AIM OF THE EXERCISE: Copy every line from the one containing "pixels, height=671 pixels." through the end of the records below, requests included, and add -46 to each coordinate in the answers.

RECORDS FOR THE TASK:
++++++++++++++++++++

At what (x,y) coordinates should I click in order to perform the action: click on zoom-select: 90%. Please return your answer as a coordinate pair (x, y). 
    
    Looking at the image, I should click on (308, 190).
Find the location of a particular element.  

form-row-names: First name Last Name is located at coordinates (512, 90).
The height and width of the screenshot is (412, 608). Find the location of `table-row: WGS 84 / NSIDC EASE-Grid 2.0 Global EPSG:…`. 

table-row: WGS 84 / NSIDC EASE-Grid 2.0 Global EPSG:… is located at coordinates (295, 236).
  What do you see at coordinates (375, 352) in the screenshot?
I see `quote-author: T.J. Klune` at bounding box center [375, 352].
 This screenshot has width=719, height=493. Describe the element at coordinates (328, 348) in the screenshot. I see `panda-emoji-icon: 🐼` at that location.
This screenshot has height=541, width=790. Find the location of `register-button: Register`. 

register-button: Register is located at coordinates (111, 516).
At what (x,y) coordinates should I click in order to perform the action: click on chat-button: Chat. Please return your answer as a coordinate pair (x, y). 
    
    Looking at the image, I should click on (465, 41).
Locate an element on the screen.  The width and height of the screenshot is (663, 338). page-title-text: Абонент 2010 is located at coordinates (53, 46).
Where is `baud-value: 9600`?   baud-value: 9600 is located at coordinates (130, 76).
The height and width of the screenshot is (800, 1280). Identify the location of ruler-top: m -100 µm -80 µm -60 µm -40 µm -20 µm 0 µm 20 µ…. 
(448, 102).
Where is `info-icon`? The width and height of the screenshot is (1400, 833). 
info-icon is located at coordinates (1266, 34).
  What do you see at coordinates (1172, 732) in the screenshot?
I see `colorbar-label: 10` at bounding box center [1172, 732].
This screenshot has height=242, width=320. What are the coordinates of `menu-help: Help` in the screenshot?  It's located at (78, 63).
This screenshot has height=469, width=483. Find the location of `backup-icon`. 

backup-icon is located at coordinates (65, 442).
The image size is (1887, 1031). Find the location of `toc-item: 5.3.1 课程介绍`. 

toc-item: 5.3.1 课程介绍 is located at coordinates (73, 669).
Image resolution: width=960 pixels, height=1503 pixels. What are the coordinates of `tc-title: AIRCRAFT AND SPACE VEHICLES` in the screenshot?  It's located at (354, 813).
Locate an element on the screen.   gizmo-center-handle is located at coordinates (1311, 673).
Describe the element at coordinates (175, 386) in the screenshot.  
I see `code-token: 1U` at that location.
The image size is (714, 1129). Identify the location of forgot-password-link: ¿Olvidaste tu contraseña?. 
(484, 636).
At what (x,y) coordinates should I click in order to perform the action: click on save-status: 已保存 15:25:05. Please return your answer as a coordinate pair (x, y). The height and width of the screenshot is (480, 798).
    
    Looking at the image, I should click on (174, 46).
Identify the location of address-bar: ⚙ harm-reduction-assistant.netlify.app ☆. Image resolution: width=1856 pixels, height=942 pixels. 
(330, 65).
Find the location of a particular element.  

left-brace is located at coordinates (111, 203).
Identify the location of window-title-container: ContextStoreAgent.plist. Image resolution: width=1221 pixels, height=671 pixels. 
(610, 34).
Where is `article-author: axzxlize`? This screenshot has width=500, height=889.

++++++++++++++++++++

EXERCISE RESPONSE:
Identify the location of window-title-container: ContextStoreAgent.plist. Image resolution: width=1221 pixels, height=671 pixels. 
(564, -12).
Where is `article-author: axzxlize`? This screenshot has width=500, height=889.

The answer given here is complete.